インターネットは世界中と双方向でつながっていることを忘れてはならない

 読売新聞によりますと、インターネットに接続されている世界中の監視カメラや火災報知機などの IoT (Internet of Things; モノのインターネット) 機器がサイバー攻撃に悪用されていることが問題になっているとのことです。

 

 その典型例としては「踏み台攻撃」が指摘されています。

画像:踏み台攻撃(読売新聞より)

 インターネットでは世界中からアクセスすることも、されることも可能であり、利用者に制限を設けていないと勝手に悪用されるケースが発生します。

 踏み台攻撃に利用されたという立場では “被害者” となるのですが、踏み台攻撃を受けた側から見れば、攻撃に加担した “加害者” となる問題が存在していることを利用者は見落としてはならないのです。

 

 例えば、盗難車が事故を起こした場合、車の所有者は盗難にあったことを警察に報告していれば、賠償責任は免除される可能性が高まるでしょう。しかし、車のエンジンをかけたままで放置していたとなれば、所有者の過失の割合は高くなるはずです。

 

 「踏み台攻撃」に利用されるインターネット機器の特徴として、製品出荷時の設定をそのまま利用しているケースが指摘することができます。

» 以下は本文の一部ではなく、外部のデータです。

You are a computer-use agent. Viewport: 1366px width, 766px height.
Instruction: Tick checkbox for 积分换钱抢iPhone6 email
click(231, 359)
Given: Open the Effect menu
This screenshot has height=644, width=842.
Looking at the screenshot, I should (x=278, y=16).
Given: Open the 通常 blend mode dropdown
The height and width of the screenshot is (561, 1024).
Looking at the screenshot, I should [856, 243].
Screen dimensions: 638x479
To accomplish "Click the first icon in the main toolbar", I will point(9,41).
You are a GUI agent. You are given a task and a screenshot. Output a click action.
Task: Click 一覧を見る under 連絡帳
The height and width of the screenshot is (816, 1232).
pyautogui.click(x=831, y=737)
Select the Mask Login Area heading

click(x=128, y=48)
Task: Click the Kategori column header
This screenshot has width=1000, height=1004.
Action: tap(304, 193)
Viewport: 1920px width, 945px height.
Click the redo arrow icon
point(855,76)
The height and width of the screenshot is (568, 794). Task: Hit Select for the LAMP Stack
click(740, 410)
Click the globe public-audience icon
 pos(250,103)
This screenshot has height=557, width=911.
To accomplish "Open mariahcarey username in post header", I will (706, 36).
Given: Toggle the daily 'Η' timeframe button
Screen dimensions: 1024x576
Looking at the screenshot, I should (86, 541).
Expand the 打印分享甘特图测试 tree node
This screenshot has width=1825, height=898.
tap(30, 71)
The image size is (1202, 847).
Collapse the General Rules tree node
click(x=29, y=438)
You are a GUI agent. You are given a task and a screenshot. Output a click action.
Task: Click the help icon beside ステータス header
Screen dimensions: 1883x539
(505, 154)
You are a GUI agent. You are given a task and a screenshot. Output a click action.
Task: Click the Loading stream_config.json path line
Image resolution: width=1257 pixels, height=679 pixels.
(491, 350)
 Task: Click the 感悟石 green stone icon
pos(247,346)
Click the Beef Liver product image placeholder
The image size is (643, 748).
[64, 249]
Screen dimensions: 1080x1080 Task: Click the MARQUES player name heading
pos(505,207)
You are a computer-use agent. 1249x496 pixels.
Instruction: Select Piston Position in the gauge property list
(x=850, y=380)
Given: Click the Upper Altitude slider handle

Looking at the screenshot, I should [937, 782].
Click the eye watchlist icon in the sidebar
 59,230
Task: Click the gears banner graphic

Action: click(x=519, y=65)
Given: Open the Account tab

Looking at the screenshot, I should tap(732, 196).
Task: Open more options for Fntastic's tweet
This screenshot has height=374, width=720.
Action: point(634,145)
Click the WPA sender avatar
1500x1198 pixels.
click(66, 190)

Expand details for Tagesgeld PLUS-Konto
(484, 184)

 その状態ですと、第三者など外部からのアクセスを制限するためのパスワードが初期設定の状態であることが一般的です。初期パスワードは変更されることを前提に設定されているため、そのまま運用することは非常にリスクを伴います。

 “調査” という理由で初期パスワードが使われていたことを確認する朝日新聞のような報道機関も存在します。パスワードを変更した上で、金を要求してくる本物のワルもインターネット上に存在することを忘れてはなりません。

 

 外出先から自宅内の様子を確認できるようになるなど、便利な世の中になりました。ただ、誰でも自宅の様子を確認できる状況は問題であると認識する必要があるのです。

 その対策として、パスワードを設定してパスワードを知る人しかアクセスできなくしたり、特定の外部からしかアクセスできないといった制限を設けることが可能になっています。自宅を戸締まりすることと同じようにインターネット機器についても適切な設定を行うという基本的なことが必要だと言えるでしょう。